Contohnya : Saudi Arabia, Denmark.
- Monarki Parlementer, yakni pemerintahan yang dikepalai oleh raja dan
disamping raja ada parlemen. Kekuasaan raja sangat terbatas karena dibatasi
oleh konstitusi. Parlemen ini juga sebagai tempat para menteri , baik sendiri
maupun bersama-sama bertanggungjawab. Raja hanya sebagai lambang
kesatuan negara. Contohnya adalah Inggris, Belanda, Jepang dan Thailand.
2. Republik
Istilah republik berasal dari bahasa latin res publica (kepentingan umum),
yaitu negara dengan pemerintahan rakyat yang dikepalai oleh seorang presiden yang
dipilih dari rakyat, oleh rakyat, untuk masa jabatan tertentu. Contoh negara yang
menerapkan sistem ini adalah Indonesia, Filipina, Amerika Serikat, Jerman dan
sebagainya.
Sistem republik memiliki 3 jenis:
- Republik Presidensial. Ciri utamanya kepala negara dan kepala
pemerintahannya dipegang oleh satu orang yakni presiden. Para menteri
bertanggung jawab pada presiden. Biasanya presiden dipilih langsung oleh
rakyat dengan masa jabatan tertentu, dan menjalankan pemerintahan berdasar
UUD dan UU. Contohnya Indonesia, Amerika Serikat, dan Filipina.
- Republik Parlementer. Ciri utamanya presiden sebagai kepala negara,
sedangkan perdana menteri sebagai kepala pemerintahan. Para menteri di bawah
komando perdana menteri bertanggungjawab pada parlemen. Contohnya adalah
Italia dan India serta Pakistan.
- Republik Absolut. Sistem pemerintahan ini sudah ditinggalkan. Contohnya adalah
Republik Jerman semasa pemerintahan Hitler ataupun Republik Italia dibawah
Musolini.
-
D. Parlementer dan Presidensial Model Pemerintahan Paling Populer
Seperti telah diuraikan di muka ada dua tipe sistem pemerintahan yang berkembang
dalam zaman modern, yaitu parlementer dan presidensial. Inggris dikenal paling
berpengalaman mengembangkan sistem pemerintahan parlementer. Sedangkan Amerika
Serikat dikenal paling berpengalaman dalam mengembangkan sistem pemerintahan
presidensial. Sehingga kedua negara tersebut sering dijadikan acuan oleh berbagai negara
berkembang dalam mengembangkan kedua sistem pemerintahan tersebut.

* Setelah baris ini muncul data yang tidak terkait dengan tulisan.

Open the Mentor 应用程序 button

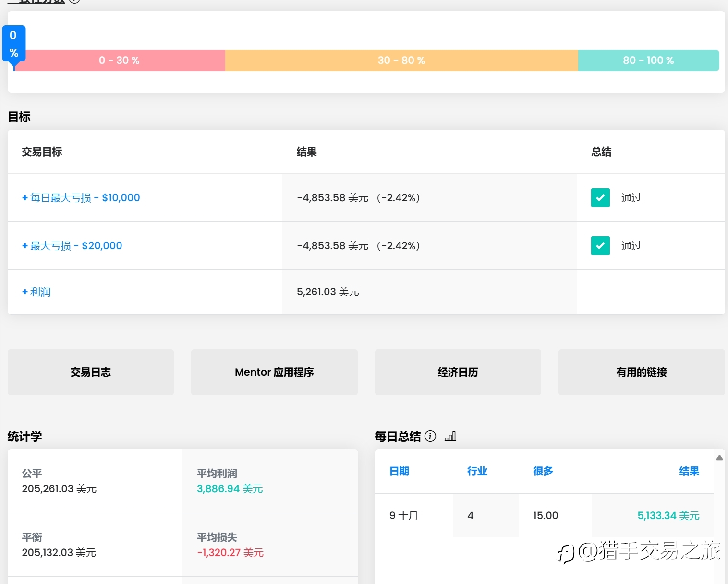tap(274, 372)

Kedua sistem pemerintahan/bentuk pemerintahan tersebut merupakan perwujudan
Trias Politica. Dalam Trias Politica kekuasaan pemerintah dibagi menjadi tiga, yaitu
kekuasaan legislatif, kekuasaan eksekutif, dan kekuasaan yudikatif. Masing-masing
kekuasaan diserahkan kepada sebuah badan yang terpisah satu sama lain sehingga dapat
saling mengawasi dan mengimbangi untuk mencegah pemerintahan otoriter. Oleh karena
itu, baik sistem parlementer maupun sistem presidensial adalah masuk dalam kategori
pemerintahan yang menganut sistem politik demokrasi.
Dalam sistem parlementer di Inggris, yang memegang kekuasaan eksekutif adalah
perdana menteri. Perdana menteri merupakan ketua partai mayoritas dalam parlemen
(badan legislatif). Partai minoritas menjadi partai oposisi. Perdana menteri beserta para
menteri, baik bersama-sama maupun masing-masing, bertanggung jawab kepada
parlemen. Kalau terjadi konflik antara kabinet dan parlemen, maka yang memutuskan
adalah rakyat lewat pemilhan umum yang dapat diadakan sewaktu-waktu. Parlemen
Inggris terdiri atas perwakilan kaum bangsawan (House of Lords) dan rakyat biasa
(House of Commons). Karena fungsi House of Lords dan House of Commons merupakan
pengejawantahan dari fungsi parlemen, maka dikenal menganut sistem dua kamar.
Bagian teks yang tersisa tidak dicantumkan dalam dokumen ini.